### TASKS TO PERFORM
1 - From the blog excerpt on CEP and business rules, reproduce everything from "There's more on" down to "processes using rules." word for word.
2 - In the blog excerpt on CEP and business rules, condense the paragraph beginning "Now I agree that this is why CEP complements BPM" into a shorter version that keeps its main points.
3 - Go on with the blog post about CEP needing business rules, picking up after its final sentence.

** Opening EXCERPT PROVIDED block **

There's more on this blog on compliance and Business Process Management as well as some specific posts on why to keep them separate ,and on how to bring analytics into processes using rules.
Posted by James Taylor at 9:17 AM | Comments (0)
June 6, 2006
CEP needs business rules too
I saw a comment on IT Analysis that talked about The difference between complex event processing and event stream processing. I liked the distinction drawn but have to take issue with the comment Philip makes agreeing with a CEP vendor about "why and where CEP works and BPM and rules engines don't. "
Its customer is an airport and its application is baggage handling...Clearly you could model this using a BPM process. However, what you would be modeling is a perfect day. ...—so the key to baggage handling is dealing with exceptions. Further, the exceptions are always different and have to be managed in real-time, which is why you need a CEP engine
Now I agree that this is why CEP complements BPM - the BPM engine handles the normal state and the CEP engine can handle exceptions. Where I disagree is in the idea that you don't need a business rules engine or a business rules management system. In fact I would go so far as to say that the fact that there is a case to be made for both BPMS and CEP is precisely why you do need a business rules management system!

** Closing EXCERPT PROVIDED block **
** Opening EXTRACTED RECORDS block **

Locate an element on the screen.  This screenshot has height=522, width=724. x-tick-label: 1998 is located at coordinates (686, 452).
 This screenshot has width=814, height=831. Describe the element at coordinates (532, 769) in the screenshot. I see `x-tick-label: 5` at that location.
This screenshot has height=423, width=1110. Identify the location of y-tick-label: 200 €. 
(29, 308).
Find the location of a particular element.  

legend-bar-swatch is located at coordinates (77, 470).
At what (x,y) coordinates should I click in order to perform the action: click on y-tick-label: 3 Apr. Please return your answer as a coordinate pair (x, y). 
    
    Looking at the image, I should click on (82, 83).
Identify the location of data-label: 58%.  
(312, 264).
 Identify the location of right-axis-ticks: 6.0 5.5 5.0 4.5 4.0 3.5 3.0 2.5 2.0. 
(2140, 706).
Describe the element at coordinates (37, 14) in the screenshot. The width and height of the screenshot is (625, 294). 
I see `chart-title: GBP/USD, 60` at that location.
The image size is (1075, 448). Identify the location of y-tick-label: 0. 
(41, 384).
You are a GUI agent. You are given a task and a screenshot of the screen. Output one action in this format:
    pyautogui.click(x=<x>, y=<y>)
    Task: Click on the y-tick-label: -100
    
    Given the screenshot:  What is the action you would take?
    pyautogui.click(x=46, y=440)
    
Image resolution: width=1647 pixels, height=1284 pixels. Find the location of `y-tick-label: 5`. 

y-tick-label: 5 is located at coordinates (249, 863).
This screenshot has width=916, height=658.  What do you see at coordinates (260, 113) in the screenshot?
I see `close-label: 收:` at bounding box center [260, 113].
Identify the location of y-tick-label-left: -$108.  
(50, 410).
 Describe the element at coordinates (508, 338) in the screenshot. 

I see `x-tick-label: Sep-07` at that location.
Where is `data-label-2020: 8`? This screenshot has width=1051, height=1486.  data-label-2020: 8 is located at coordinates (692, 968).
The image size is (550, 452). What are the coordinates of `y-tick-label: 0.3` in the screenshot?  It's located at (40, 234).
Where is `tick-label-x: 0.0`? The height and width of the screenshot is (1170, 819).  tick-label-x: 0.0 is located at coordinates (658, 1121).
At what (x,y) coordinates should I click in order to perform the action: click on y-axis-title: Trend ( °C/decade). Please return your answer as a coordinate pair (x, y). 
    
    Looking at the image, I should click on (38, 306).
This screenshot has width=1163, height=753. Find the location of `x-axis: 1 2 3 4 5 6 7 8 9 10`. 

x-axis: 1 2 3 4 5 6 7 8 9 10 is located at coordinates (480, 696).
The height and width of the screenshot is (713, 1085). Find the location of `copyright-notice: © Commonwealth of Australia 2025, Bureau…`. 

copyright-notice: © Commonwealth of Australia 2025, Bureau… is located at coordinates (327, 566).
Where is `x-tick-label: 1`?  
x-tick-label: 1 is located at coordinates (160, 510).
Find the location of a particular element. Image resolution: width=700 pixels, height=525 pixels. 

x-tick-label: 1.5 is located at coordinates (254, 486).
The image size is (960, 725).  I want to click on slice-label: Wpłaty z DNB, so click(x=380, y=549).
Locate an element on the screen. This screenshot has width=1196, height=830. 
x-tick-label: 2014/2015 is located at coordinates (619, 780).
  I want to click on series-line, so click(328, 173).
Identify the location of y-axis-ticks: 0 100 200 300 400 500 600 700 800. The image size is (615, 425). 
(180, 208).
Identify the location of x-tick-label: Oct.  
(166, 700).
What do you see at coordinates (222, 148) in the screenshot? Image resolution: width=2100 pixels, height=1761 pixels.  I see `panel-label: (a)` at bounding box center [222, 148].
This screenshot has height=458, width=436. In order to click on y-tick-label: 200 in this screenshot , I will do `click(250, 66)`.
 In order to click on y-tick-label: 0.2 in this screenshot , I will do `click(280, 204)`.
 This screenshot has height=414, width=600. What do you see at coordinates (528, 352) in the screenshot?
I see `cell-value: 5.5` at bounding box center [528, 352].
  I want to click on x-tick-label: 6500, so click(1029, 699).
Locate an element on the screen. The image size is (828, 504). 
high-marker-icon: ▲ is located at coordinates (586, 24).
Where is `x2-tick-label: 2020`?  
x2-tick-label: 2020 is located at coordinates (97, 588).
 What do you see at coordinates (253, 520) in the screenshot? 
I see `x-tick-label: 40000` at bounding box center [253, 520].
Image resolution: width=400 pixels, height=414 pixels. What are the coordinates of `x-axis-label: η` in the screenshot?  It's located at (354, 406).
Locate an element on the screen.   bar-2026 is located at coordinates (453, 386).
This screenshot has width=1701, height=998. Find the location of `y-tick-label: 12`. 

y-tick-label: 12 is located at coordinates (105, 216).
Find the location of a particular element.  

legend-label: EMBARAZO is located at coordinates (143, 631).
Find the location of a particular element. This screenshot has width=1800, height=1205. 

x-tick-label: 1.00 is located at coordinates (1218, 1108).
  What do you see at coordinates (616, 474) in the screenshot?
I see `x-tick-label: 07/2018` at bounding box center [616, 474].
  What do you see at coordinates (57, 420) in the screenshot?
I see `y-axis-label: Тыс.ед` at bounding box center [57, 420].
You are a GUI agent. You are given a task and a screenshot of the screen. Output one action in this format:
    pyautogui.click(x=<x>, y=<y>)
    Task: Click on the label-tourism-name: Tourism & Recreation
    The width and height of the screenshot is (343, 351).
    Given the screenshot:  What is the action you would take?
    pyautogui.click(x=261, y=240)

** Closing EXTRACTED RECORDS block **

### ANSWERS TO THE PROBLEMS
1 -
There's more on this blog on compliance and Business Process Management as well as some specific posts on why to keep them separate ,and on how to bring analytics into processes using rules.

2 - The author agrees that CEP complements BPM, with the BPM engine handling the normal state and the CEP engine handling exceptions. The author disagrees that a business rules engine or business rules management system is unnecessary. The author argues that the case for having both BPMS and CEP is exactly why a business rules management system is needed.

3 -
Managing the events in real-time is clearly a specialty CEP capability. Deciding what to do about these exceptions is a business decision. The normal, day-to-day business process will also need some or all of those business decisions. Partner airlines or other external systems as well as other internal processes might want to use those decisions and decisions about routing baggage might depend on non-baggage related rules like those agreed in contracts with partner airlines on treating gold customers.
Keeping these business decisions in a business rules management system would allow them to be managed and re-used effectively across these different systems. Embedding them in the CEP system just means repeating them one more time. On top of which you add yet another place where you might want to start applying predictive analytics instead of just being able to analytically enhance the business rules environment and so benefit everyone.
Just because a product can handle business rules locally does not mean it should.
There's more on why BPMS and BRMS should be separate here and in Separating rules and process on Sandy Kemsley's ebizQ blog and much of the logic applies to CEP too.